Lots to report out on in the last few days.
Hungary Bill and special guest Burrito crashed the Mezzanine shop Saturday morning. Burrito woke up extra early after a late shift at work and drove a long way to join the fun. Bill takes the cake with something like 30+ hours of travel time to get here from Kuwait.
After some talk we got to work fabricating a throttle linkage that would yield full travel. I made a little clevis to mate to the Jenvey arm, Burrito and Bill made an offset arm for the idler rod. That's what we're working on in the pics Bill posted above. Can I say how awesome it was to have two other people working away in my shop? It was magical. I absolutely loved seeing other people hard at work in there.
We ran out of time to finish connecting the two, so we ziptied a cable between the two parts so we could at least go for a little rip around the yard.
Everyone got a chance to drive. We made a lap across the yard, onto the street, and back into the driveway. In a car that's not tuned, with timing that needed more advance and falls on its face if you give it too much throttle, with a dragging brake caliper, and only one gear. For all that, there was nothing but big dumb grins on all our faces.
We loaded up and headed into Tacoma so Burrito and I could crash Hungary's family picnic. We ate their food and they never told us to leave! Second miracle of the day. Sunday morning I woke up to a 10 minute YouTube video from Steve Hoelscher describing the fix he reverse engineered for my transmission. This guy went WAY ABOVE AND BEYOND to help me out. Armed with his instructions, I went to work and drained the transmission, removed the fifth gear cover, fifth gear, the spacer plate, and fished around with a hook until I could pull the 1-2 selector rod into place where it belongs. Fix was easy and minimally invasive. He and I chatted a few times through the process and everything went just as he intended. Special bonus: the reverse engineering process led him to a way to secure the transmissions for shipment in the future that would prevent this from happening. My case was a total fluke and not his problem in the least...but he made sure I could get on the road in a timely fashion.
Once that was fixed, it was time for a shake down cruise. It worked! Now that I could actually drive the car, the high crankcase pressure we were seeing on Saturday with the gang here became even more pronounced. Seems I've got some rings that are sticking. This morning I poured some Seafoam into the cylinders and let it soak for the day. Fired it up this evening and I'm happy to report that this snake oil actually worked to free up the rings! Way less blow-by and I went for the first drive where I didn't end up covered in oil.
Enough write-up - it's all summarized in the following video:
OK, so here's the current state:
- Need to drive it a little to see if the oil leaks and blowby are getting better. The engine has been sitting for a long time, so gunk and carbon are expected. The Seafoam actually worked and made a big difference - I might pour a little more in the cylinders just to be thorough. Meanwhile I get to clean oil spray off of the formerly pristine engine bay, engine, and harness. Gross.

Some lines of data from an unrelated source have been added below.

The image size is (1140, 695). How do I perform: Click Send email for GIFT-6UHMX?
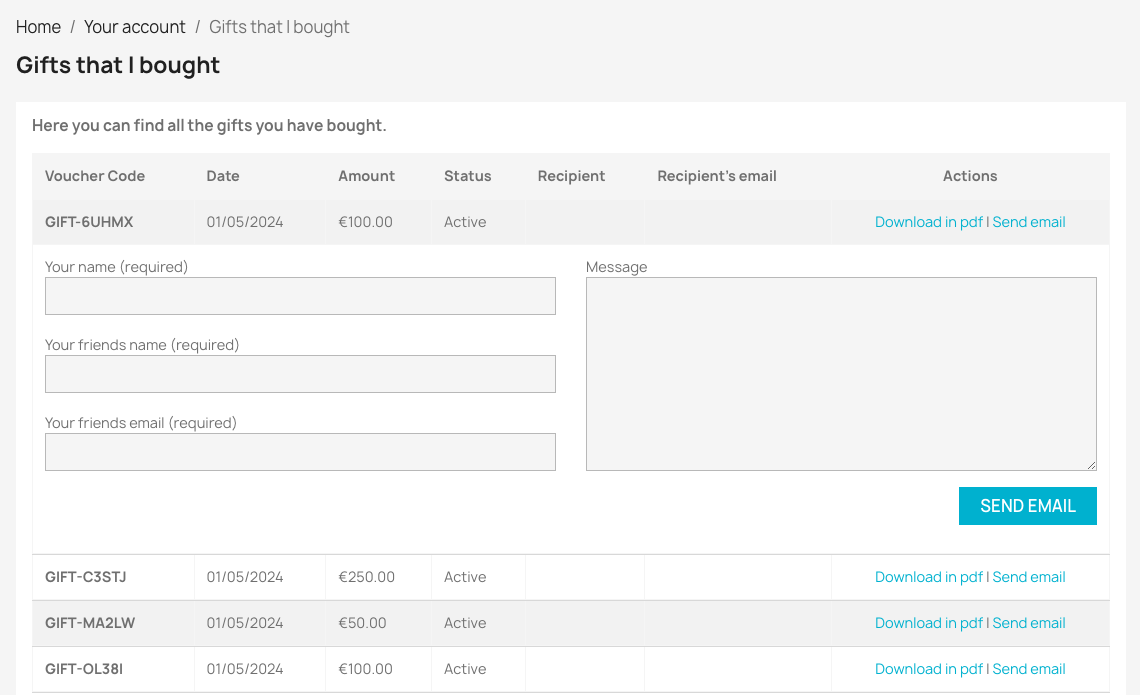[x=1029, y=222]
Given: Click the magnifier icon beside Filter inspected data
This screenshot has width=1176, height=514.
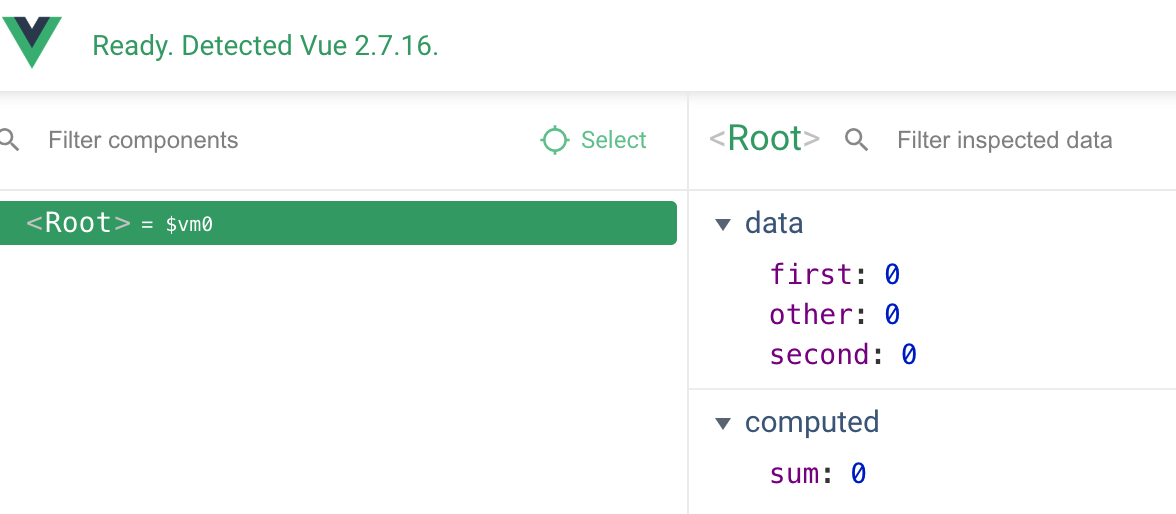Looking at the screenshot, I should 856,140.
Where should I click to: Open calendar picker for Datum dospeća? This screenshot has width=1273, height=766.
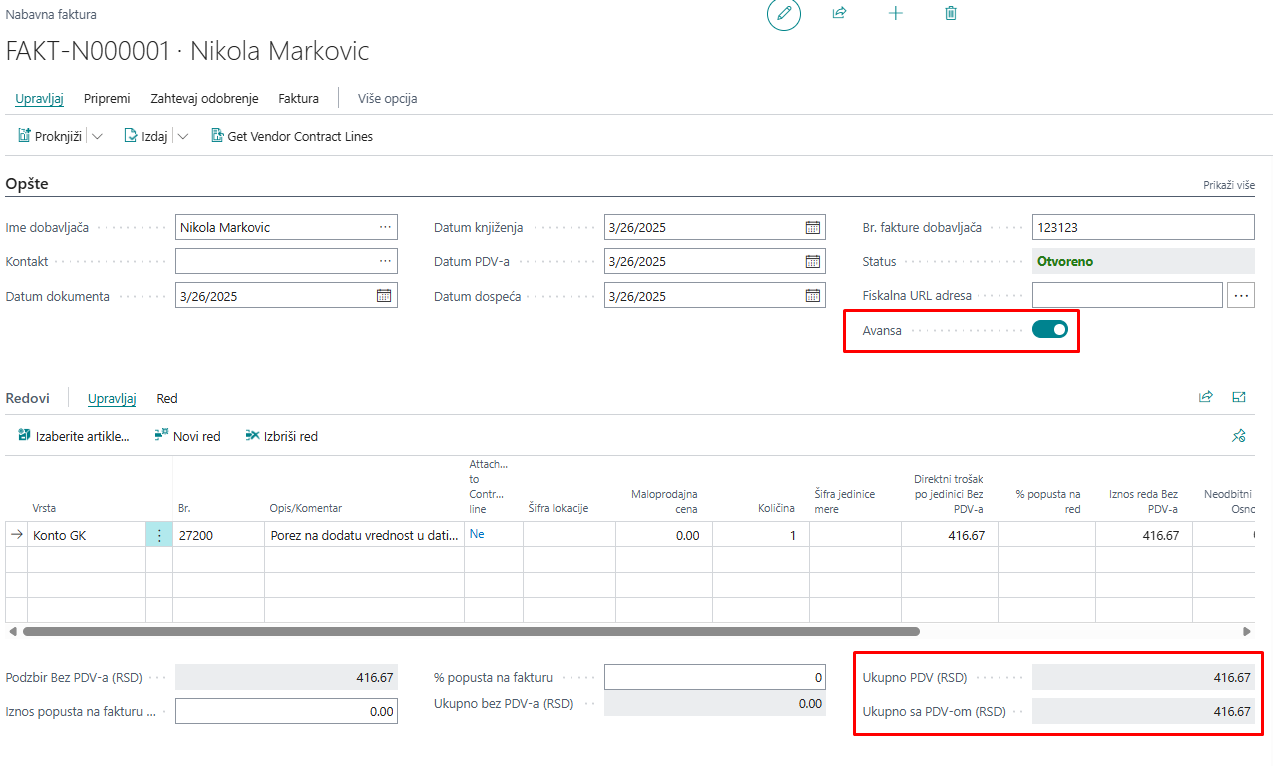coord(813,296)
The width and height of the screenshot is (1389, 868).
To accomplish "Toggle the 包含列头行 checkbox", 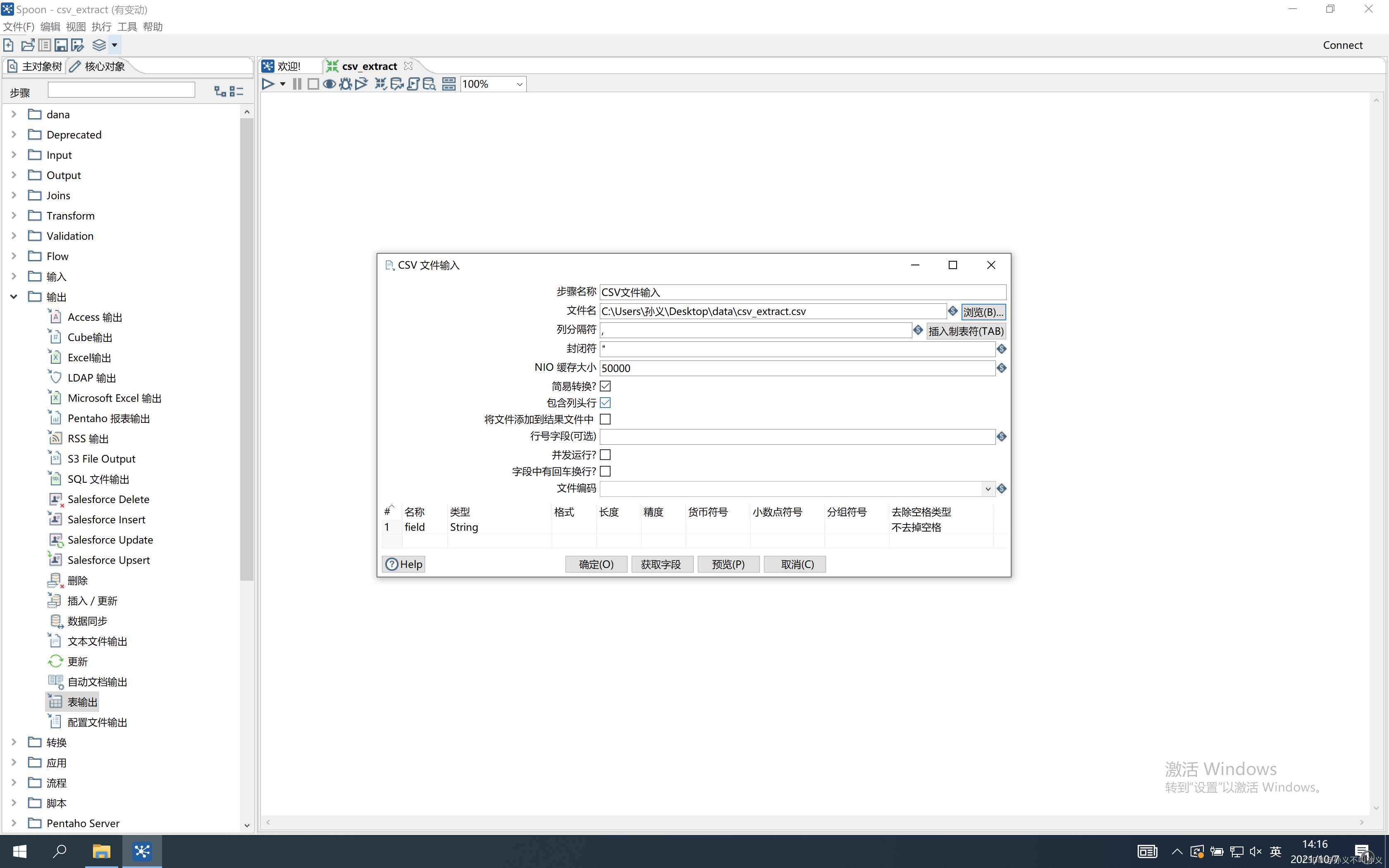I will (x=605, y=403).
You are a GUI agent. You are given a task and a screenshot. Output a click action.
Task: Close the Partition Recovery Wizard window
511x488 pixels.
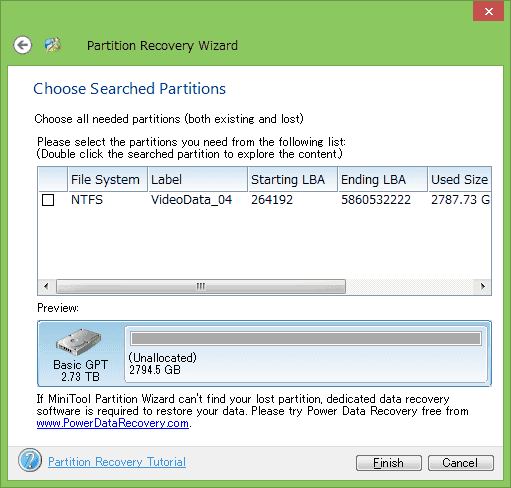488,12
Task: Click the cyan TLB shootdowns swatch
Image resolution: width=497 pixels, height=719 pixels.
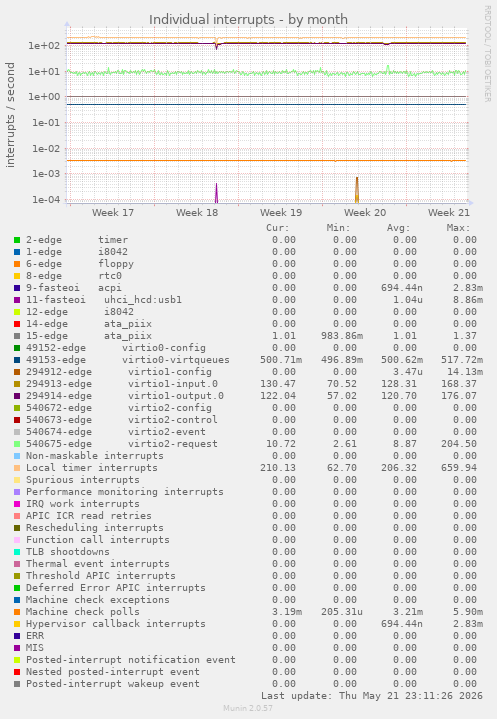Action: (17, 552)
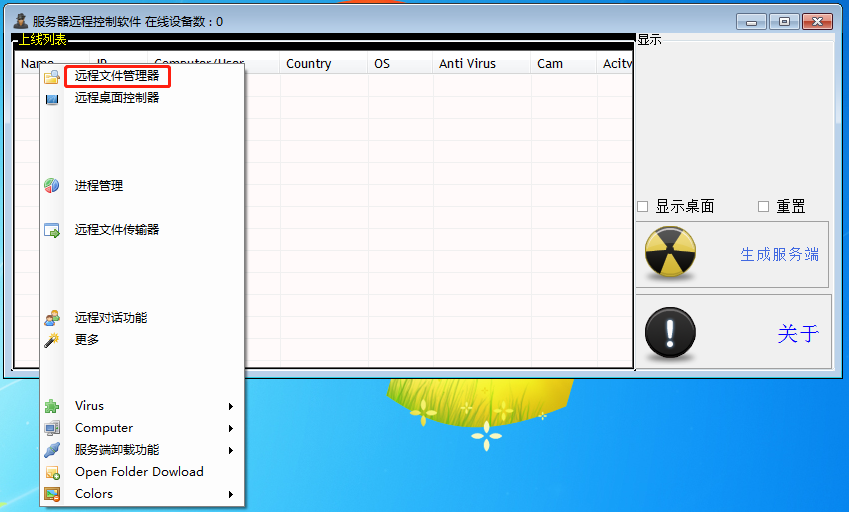The height and width of the screenshot is (512, 849).
Task: Click the green arrow icon for 远程文件传输器
Action: [x=52, y=230]
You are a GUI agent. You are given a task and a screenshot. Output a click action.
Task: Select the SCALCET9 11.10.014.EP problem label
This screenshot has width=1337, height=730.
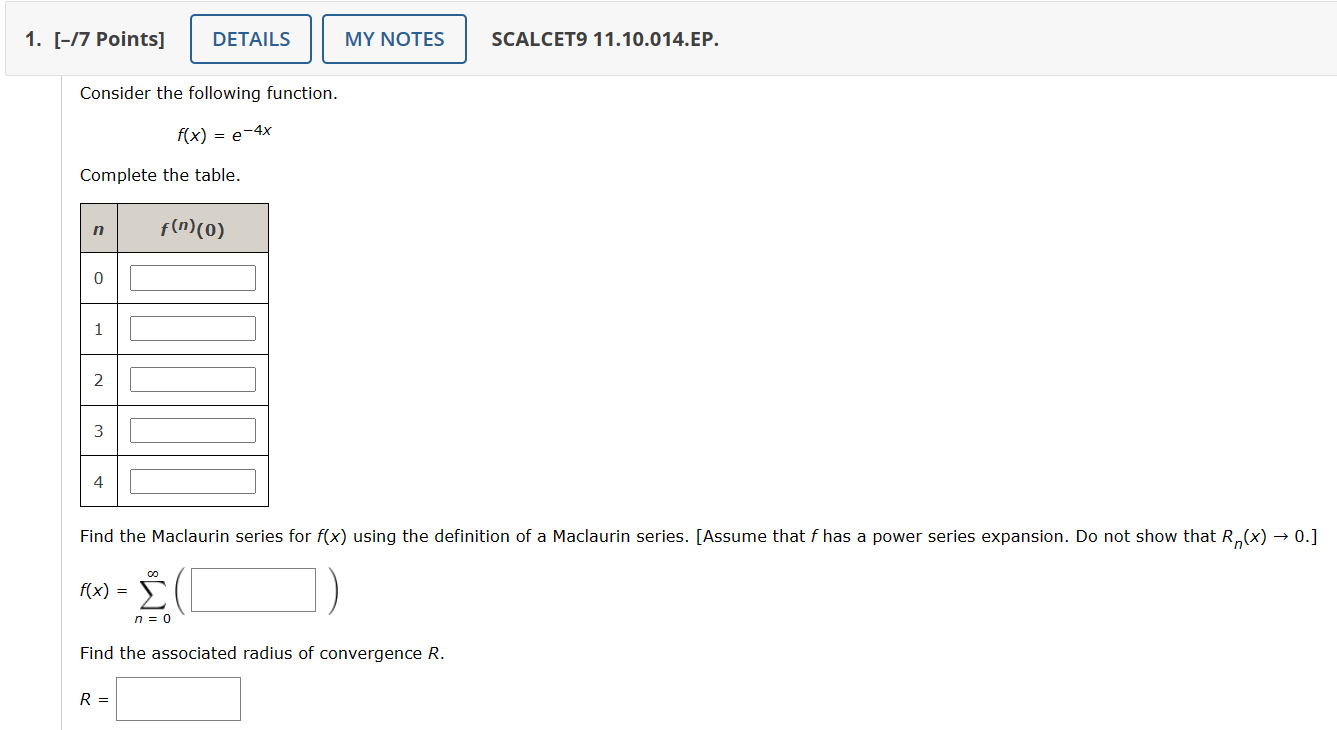[604, 39]
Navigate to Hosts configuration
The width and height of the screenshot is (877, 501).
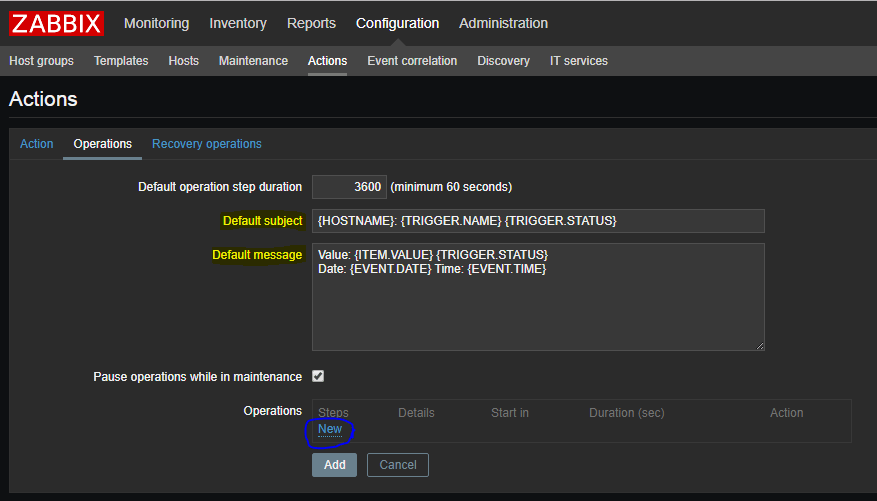tap(183, 61)
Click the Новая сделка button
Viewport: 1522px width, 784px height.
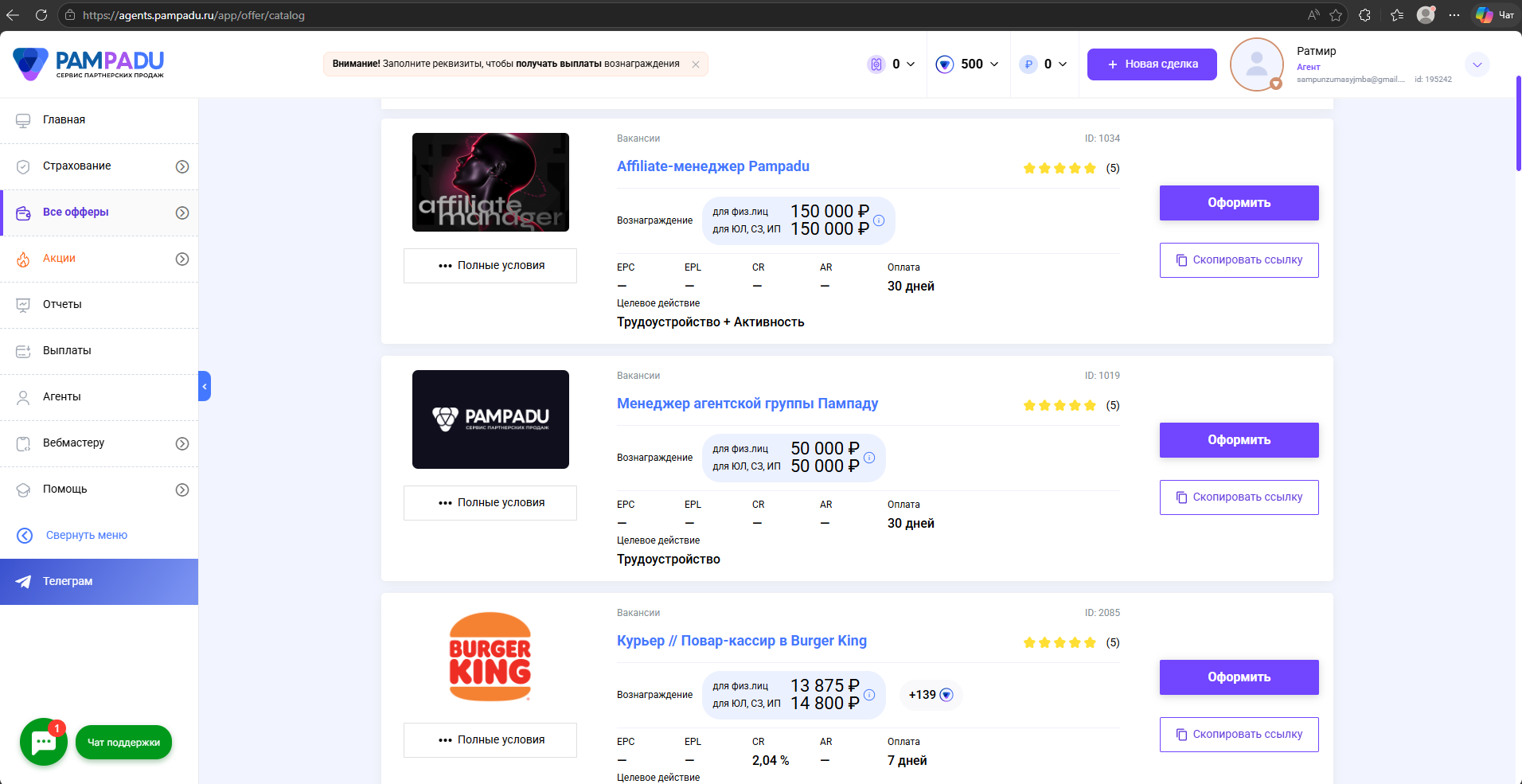(1152, 64)
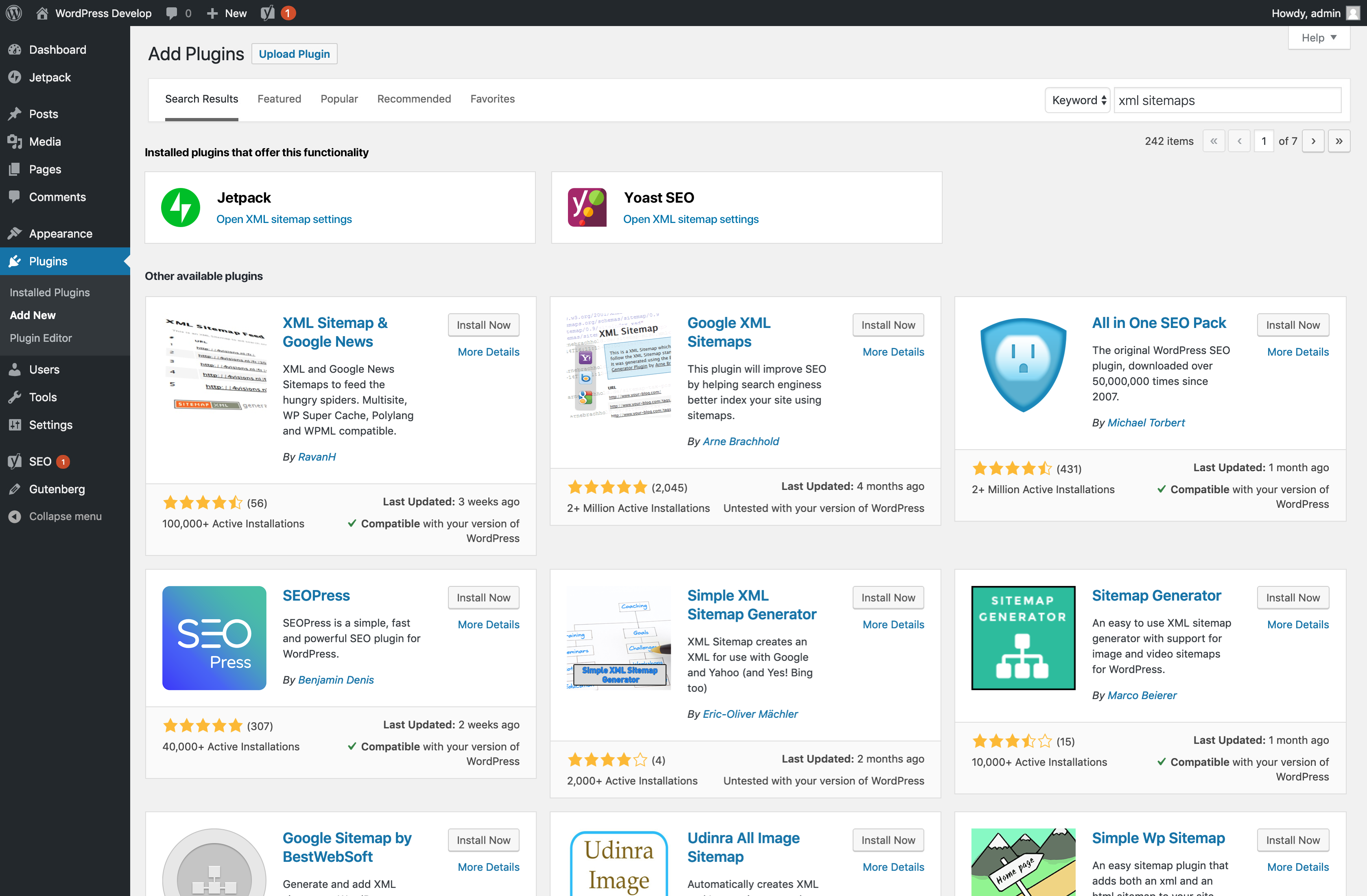Expand the Help panel

tap(1318, 38)
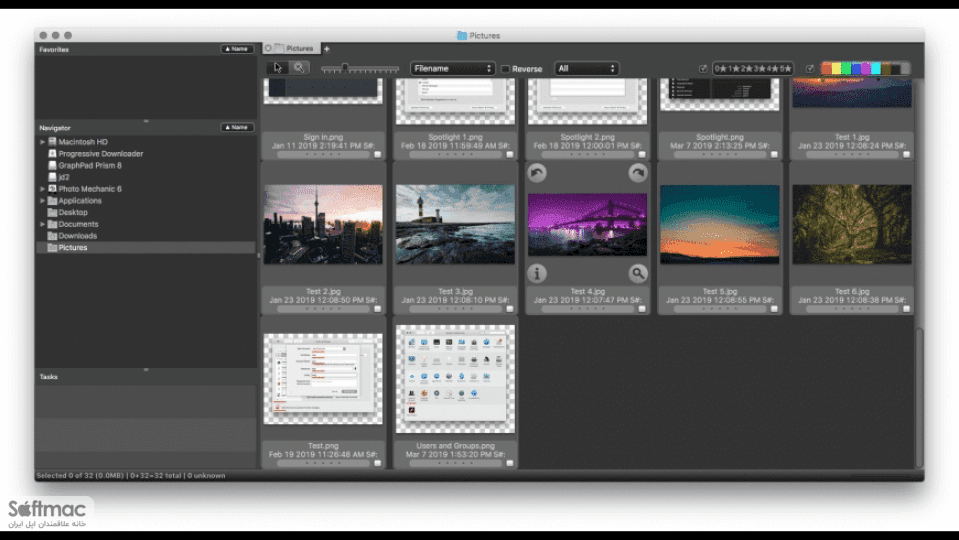Select Downloads in the Navigator
Viewport: 959px width, 540px height.
[x=78, y=236]
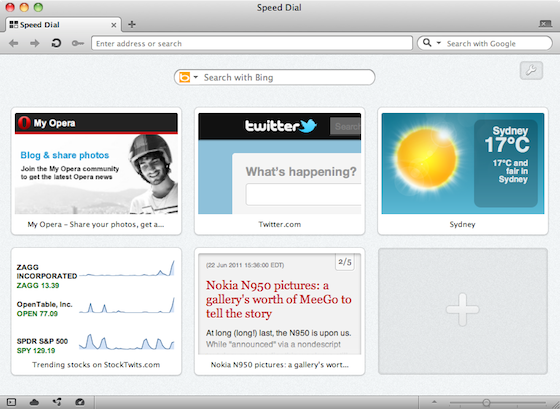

- Driver's rear caliper is dragging. It's not the silly sliding wedges that's causing it, it's tired seals or the mechanical e-brake mechanism. It gets hot enough to smoke, so that's not good. I'm going to order a new caliper and be done with it.
- Coolant fans aren't cycling, but this is easy - the power connection at the fuse box is crap and I need to come up with a better solution. I need to add relays for the lights, so I might just add a set for the fans at that time. Car isn't overheating. Just no fans.
- Need to finish up the throttle linkage - another clevis to make and then a rod to connect the two together.
- Continued tuning work needed. The Drive-2-Tune function on the PE3 is pretty nice and gives lots of control to get my maps fleshed out. It's certainly running well enough now to drive to a dyno...but I need to make sure I'm not leaking all over their dyno first.
TLDR: car runs and drives in all gears. Watch the video for proof.